Toplu olarak küresel yas anına yakalandık, kabule ulaşmak için öfke, inkar, pazarlık ve depresyonun gerilimlerinden geçtik. Her birimiz kabullenmeye ne kadar erken başlarsak, dünya etrafımızdaki huzursuz ve güvensiz kalsa bile, kendimizi o kadar huzurlu ve güvende hissedeceğiz. Öyleyse ruhen ve ruhen bize yardımcı olacak neyi kabul etmeliyiz?
Her şeyden önce, ruhsal bir bakış açısıyla, burada olmayı seçtiğimizi kabul etmeyi seçmeliyiz. Her ruh, tek bir yaşamda elde edilemeyen, üç boyutlu varoluşun her yönünü anlamaya çalışan büyük bir kolektifin parçasıdır, bu nedenle reenkarnasyon, bilinç ve insan varoluşunun bu kadar çok parçaya bölünmesi için en iyi açıklayıcı modellerden birini sunar. farklı olumlu ve olumsuz hikayeler.
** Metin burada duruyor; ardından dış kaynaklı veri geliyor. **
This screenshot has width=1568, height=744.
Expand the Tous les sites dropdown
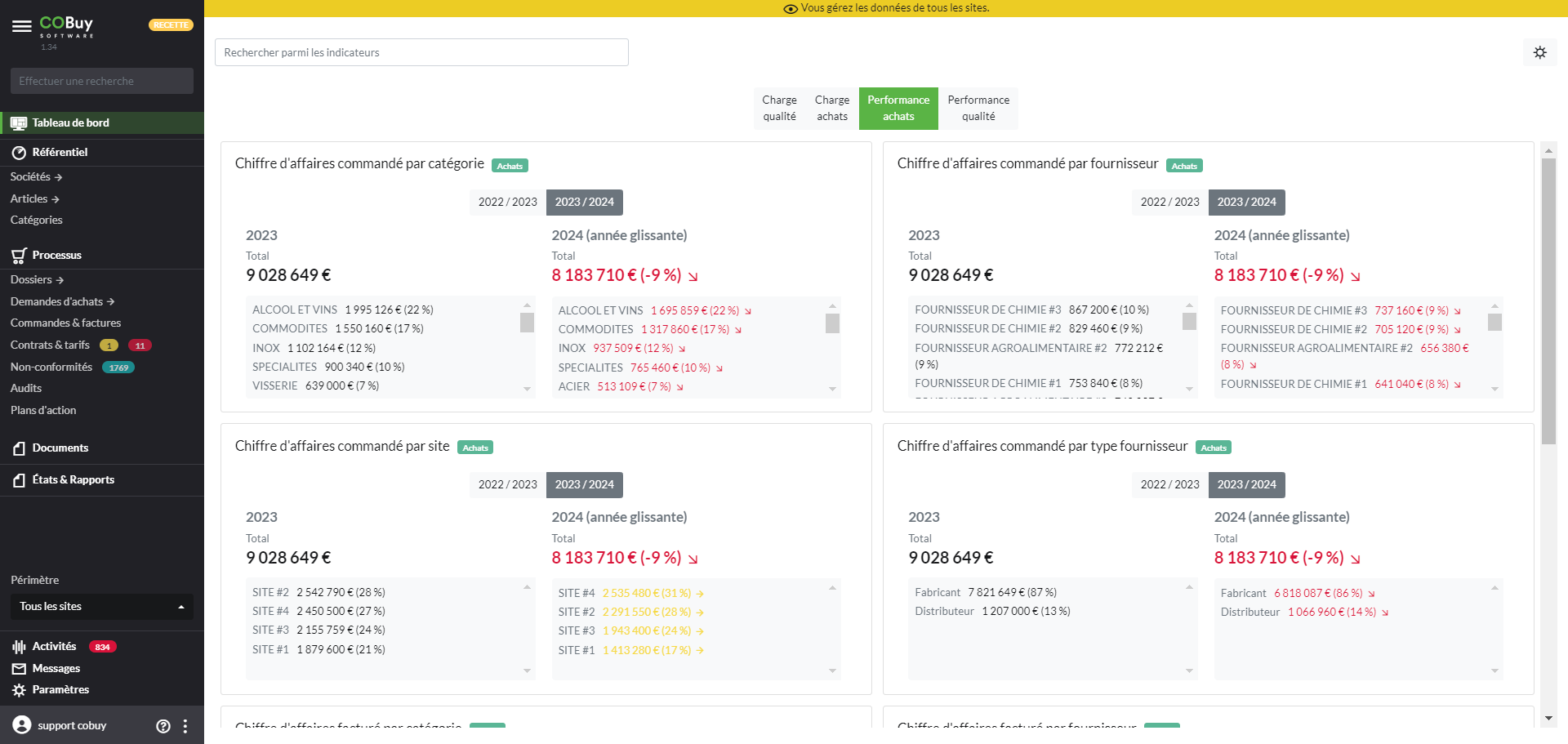101,606
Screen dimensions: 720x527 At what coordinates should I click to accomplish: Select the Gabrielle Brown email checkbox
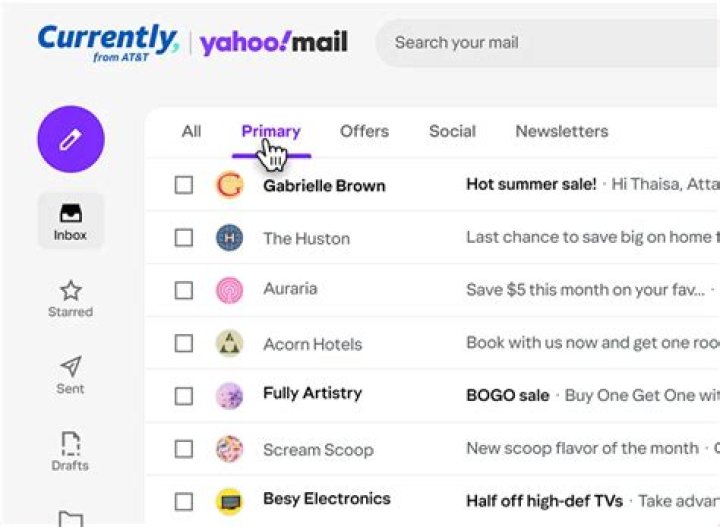(x=184, y=185)
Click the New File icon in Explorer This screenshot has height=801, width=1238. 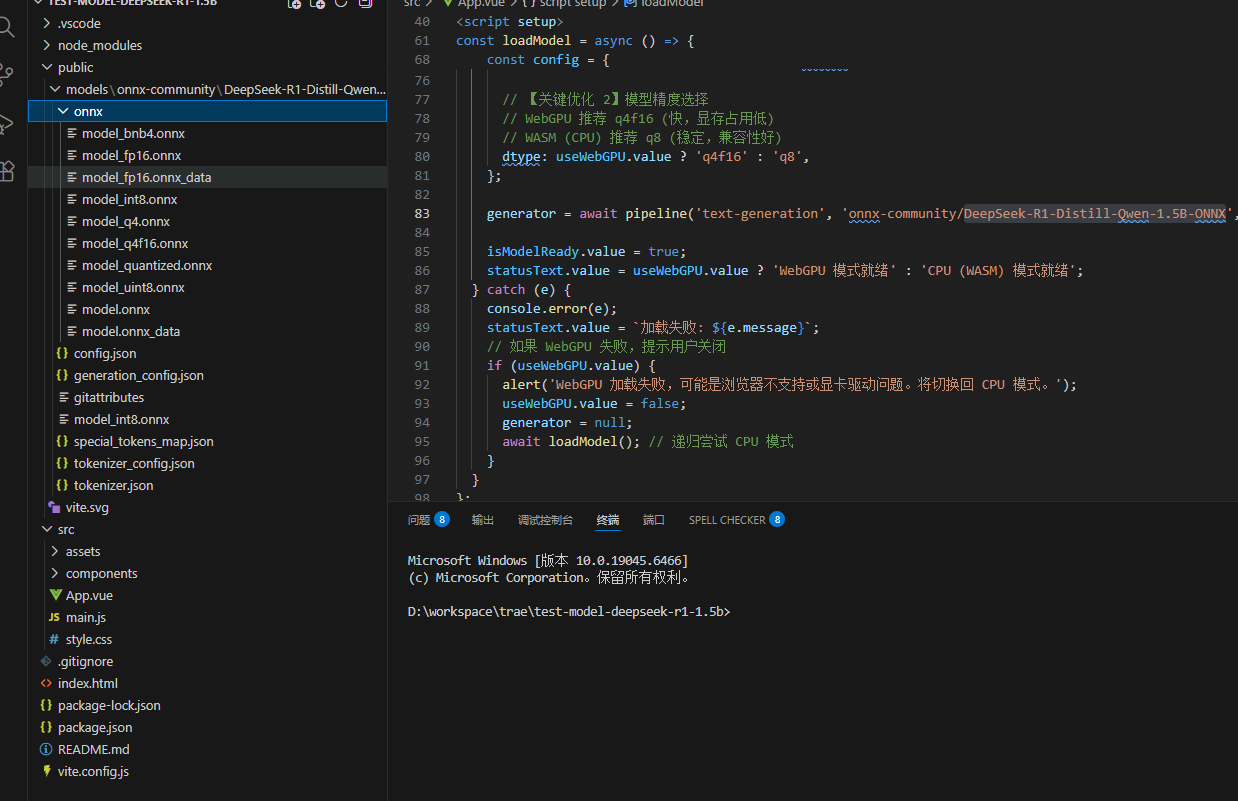tap(295, 4)
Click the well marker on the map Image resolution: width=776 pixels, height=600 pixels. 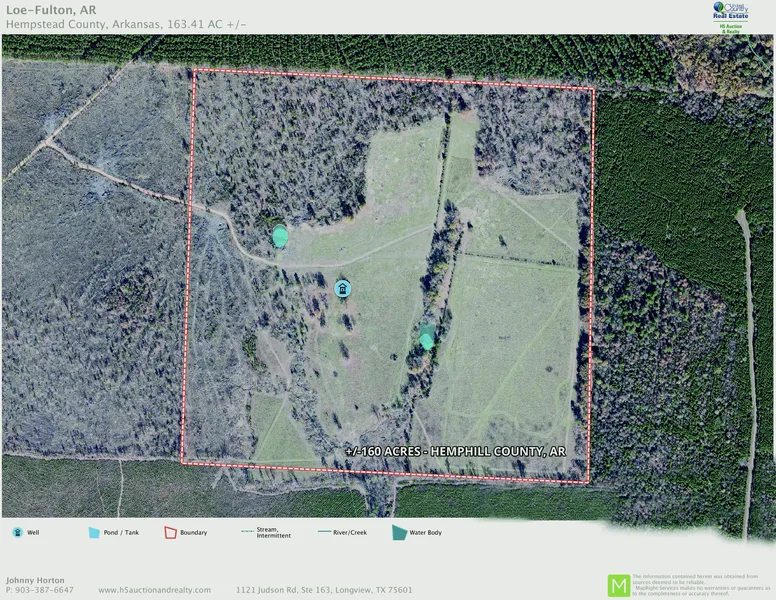tap(342, 289)
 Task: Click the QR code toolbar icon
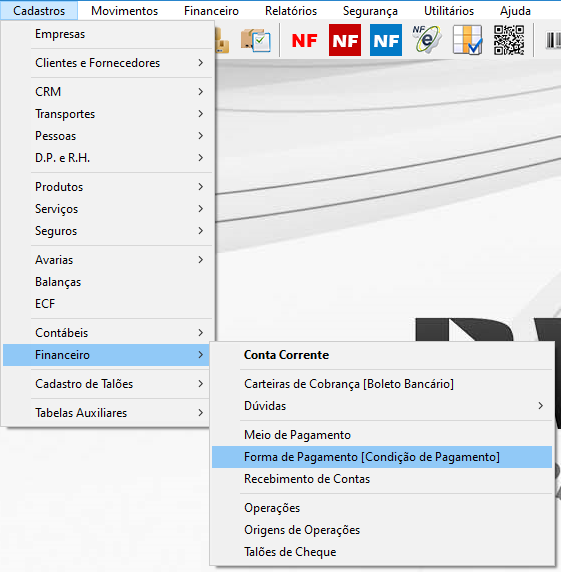click(x=509, y=40)
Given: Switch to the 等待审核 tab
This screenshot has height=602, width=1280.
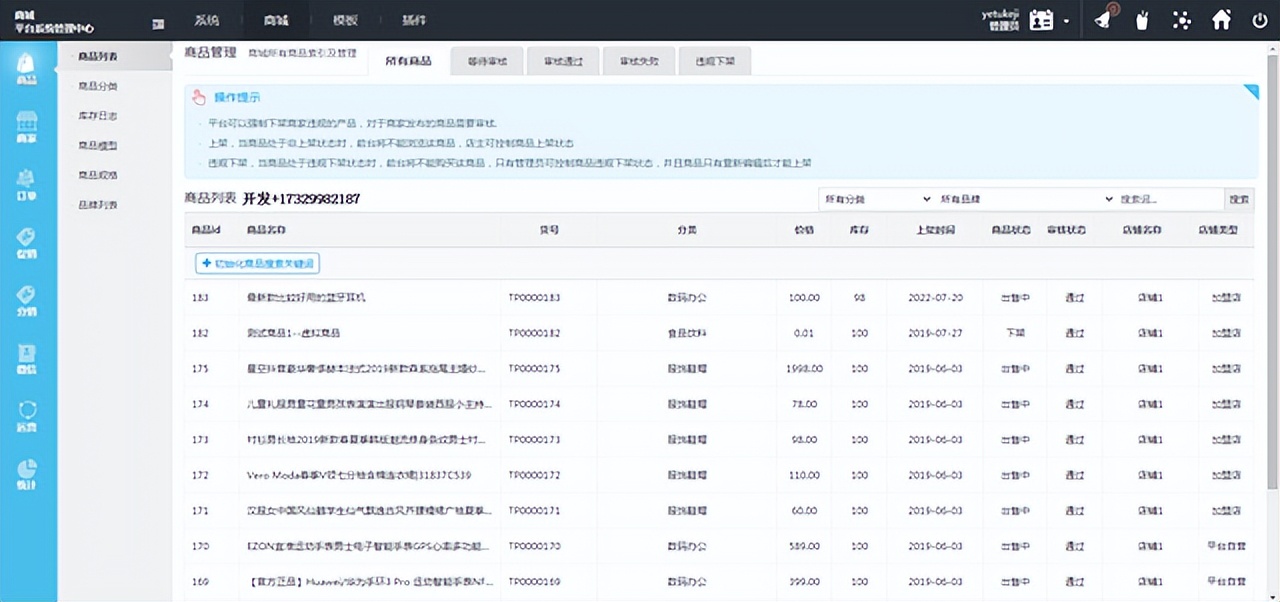Looking at the screenshot, I should tap(486, 60).
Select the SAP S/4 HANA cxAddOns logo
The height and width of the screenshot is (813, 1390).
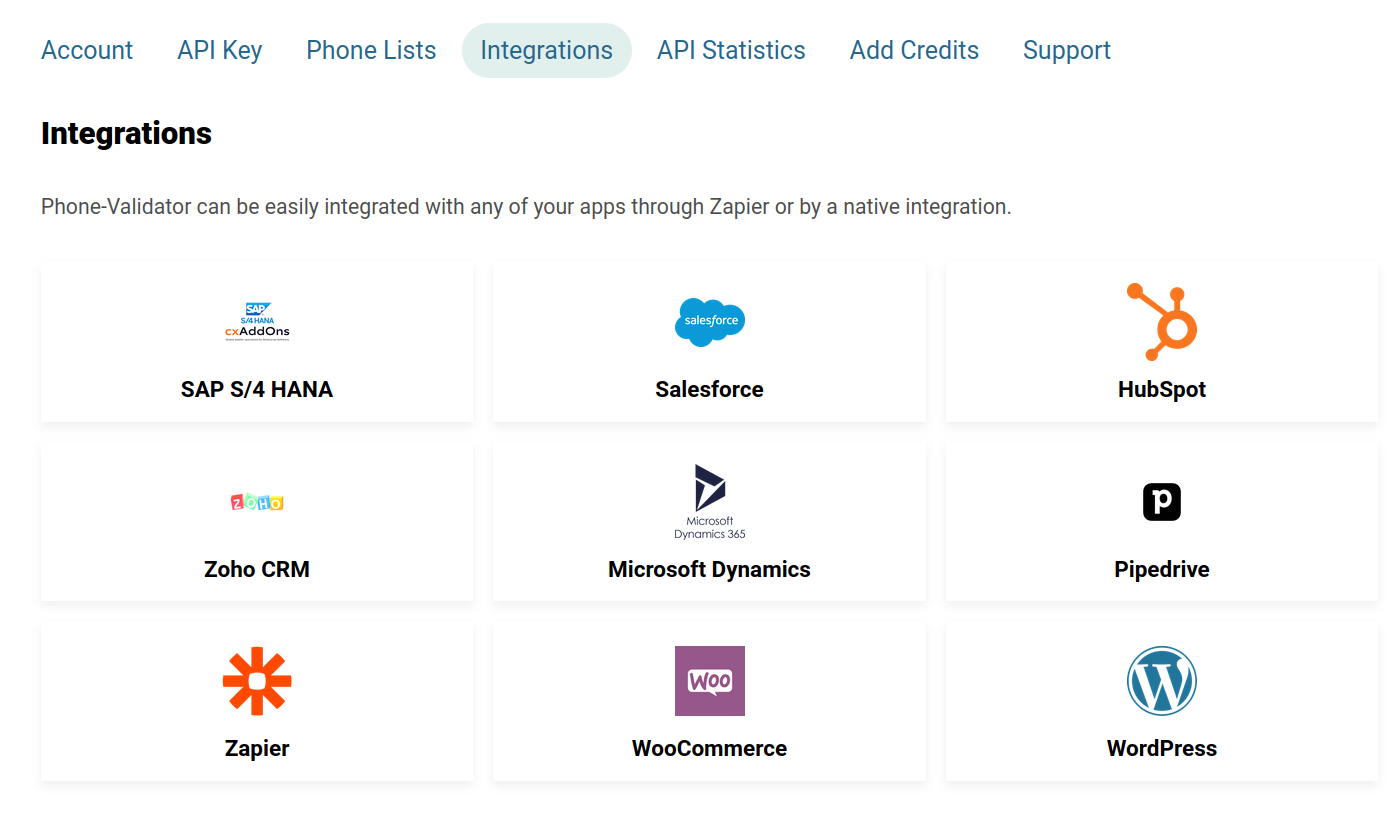click(257, 322)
İkincisi, virüsün felaket bir olay olduğunu kabul edersek, bunu yapanlarımız, olmayanlardan daha hızlı ve daha güvenli bir şekilde uyum sağlamaya başlayabilir. Gerçekliğin uzun vadede kazanmanın bir yolu var, bu yüzden bu makaleye önceki pandemi ve küresel olayların süresi hakkında konuşarak başladım. Adaptasyon anahtardır ve ne kadar hızlı uyum sağlarsanız o kadar güvende olursunuz.
Yorgunluk yeni norm. Yorgunluk olarak ölçtüğümüz şey, en iyi şekilde değiştirilip yeni norm olarak anlaşılabilir. Birbirimizle nasıl etkileşim kurduğumuzu, seyahat, iş ve sağlık hakkındaki düşüncelerimizi değiştiriyoruz. Ve daha az seçeneğin tiranlığıyla yüzleşmek, çok fazla seçeneğin zulmünden her zaman daha zordur. Toplu olarak ne zaman hatırlamaya kapılırız… ve normal olarak kabul ettiğimiz veya normal olarak düşündüğümüz şeylerin kaybını hissedebiliriz. Normal, insan varoluşunda zamanla değişen başka bir yapıdır, ancak normal olduğumuzda bir yapı olarak gördüğümüz bir şey değildir.